Although the incidence of central nervous system (CNS) relapse is rare (up to 5%) in diffuse large B-cell lymphoma (DLBCL),1 it remains a clinical challenge with poor prognostic outcomes.2 CNS prophylaxis is used as a precautionary measure for patients identified as high-risk for CNS relapse; however, there is no clear standard of care or strong evidence for its use in frontline settings.
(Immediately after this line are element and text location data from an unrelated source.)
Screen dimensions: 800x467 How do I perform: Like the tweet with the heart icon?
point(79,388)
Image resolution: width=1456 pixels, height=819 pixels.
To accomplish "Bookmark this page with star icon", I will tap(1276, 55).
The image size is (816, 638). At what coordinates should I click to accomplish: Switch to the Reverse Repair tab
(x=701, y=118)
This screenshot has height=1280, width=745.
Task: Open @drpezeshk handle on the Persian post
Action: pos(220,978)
CNS International Prognostic Index (CNS-IPI) is the current standardized model for defining high-risk CNS relapse factors, although it does have major limitations.2

Below, we discuss the role of CNS-IPI in estimating CNS relapse risk; the efficacy of two types of CNS prophylaxis, intrathecal (IT) prophylaxis and high-dose methotrexate (HD-MTX), in mitigating the risk of CNS relapse; as well as the future directions in this area, as presented by Orellana-Noia at the Society of Hematologic Oncology (SOHO) 2022 Annual Meeting.2  

CNS International Prognostic Index (CNS-IPI)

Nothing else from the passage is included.